(Stored data)
◇ ◇ ◇ ◇ ◇ ◇ ◇
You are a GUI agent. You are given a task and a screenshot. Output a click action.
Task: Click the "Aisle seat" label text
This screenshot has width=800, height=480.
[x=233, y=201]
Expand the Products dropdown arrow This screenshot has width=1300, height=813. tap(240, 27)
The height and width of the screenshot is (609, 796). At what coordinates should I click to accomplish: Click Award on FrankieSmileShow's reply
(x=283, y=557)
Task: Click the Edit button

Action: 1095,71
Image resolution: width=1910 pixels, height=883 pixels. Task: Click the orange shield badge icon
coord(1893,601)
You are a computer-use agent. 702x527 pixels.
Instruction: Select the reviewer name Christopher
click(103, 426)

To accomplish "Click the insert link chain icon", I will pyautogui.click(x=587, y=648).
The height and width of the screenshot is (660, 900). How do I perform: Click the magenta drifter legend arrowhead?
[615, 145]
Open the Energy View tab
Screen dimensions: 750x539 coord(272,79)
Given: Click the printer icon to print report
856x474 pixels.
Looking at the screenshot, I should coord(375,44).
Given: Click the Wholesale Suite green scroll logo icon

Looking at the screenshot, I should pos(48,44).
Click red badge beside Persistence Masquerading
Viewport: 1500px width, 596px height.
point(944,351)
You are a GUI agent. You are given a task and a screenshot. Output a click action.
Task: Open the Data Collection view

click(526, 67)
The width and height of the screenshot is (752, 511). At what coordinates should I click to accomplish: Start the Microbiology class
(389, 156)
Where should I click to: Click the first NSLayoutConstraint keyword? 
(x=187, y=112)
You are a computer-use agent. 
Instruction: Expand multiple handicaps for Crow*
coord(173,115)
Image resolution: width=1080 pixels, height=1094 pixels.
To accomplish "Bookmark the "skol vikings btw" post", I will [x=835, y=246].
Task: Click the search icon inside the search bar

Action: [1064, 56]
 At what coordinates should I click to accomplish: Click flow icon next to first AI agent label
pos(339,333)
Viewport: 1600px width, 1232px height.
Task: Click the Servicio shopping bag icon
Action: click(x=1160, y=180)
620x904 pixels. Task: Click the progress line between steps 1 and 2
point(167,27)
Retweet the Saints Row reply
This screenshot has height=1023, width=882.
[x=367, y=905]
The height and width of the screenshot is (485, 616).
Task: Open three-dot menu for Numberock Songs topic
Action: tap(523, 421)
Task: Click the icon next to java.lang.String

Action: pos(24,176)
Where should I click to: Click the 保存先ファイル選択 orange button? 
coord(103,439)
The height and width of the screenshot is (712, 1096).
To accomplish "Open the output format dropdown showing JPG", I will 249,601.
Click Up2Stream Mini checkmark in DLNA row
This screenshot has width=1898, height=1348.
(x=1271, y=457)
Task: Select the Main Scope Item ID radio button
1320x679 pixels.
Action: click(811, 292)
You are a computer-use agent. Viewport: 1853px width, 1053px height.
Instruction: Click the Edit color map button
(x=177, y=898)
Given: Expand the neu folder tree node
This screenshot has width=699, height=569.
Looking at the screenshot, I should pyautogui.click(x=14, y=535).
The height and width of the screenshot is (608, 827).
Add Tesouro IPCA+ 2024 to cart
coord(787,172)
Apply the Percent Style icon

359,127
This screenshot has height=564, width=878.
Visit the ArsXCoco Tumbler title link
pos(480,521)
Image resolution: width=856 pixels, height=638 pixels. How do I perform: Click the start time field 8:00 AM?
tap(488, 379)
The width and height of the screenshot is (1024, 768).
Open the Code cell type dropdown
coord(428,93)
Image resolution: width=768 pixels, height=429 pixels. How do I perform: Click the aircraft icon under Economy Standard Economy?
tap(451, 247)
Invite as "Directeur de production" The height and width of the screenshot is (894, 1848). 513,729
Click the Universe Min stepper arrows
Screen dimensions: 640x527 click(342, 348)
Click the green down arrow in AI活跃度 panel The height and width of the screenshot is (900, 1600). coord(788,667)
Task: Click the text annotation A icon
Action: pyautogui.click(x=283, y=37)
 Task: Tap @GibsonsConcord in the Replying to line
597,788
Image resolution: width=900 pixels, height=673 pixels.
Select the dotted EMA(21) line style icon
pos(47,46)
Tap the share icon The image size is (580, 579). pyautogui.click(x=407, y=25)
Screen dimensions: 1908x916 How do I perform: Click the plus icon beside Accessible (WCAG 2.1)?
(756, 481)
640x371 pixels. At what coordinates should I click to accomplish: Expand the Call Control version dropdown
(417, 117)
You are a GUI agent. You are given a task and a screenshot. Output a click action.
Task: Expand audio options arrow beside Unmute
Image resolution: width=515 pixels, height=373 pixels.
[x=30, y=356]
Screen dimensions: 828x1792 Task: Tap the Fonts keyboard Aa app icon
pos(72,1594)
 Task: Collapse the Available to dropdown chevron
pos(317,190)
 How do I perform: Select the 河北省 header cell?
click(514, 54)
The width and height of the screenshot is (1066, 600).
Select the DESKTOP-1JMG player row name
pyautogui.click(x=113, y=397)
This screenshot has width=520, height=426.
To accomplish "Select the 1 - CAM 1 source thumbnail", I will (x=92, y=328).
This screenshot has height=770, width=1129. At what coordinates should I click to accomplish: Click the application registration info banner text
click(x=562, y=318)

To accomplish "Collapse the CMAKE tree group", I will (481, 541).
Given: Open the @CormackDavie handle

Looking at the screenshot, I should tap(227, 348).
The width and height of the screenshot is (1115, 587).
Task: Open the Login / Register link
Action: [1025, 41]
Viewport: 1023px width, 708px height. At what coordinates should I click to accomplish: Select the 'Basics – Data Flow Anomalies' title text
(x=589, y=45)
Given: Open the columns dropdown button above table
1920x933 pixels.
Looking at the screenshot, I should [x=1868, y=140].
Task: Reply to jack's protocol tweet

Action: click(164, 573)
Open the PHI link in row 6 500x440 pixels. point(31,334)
◇ ◇ ◇ ◇ ◇ ◇ ◇
Search the records above for the string "tree" and copy each line that holds it.

Given: Expand the neu folder tree node
To accomplish "Collapse the CMAKE tree group", I will (481, 541).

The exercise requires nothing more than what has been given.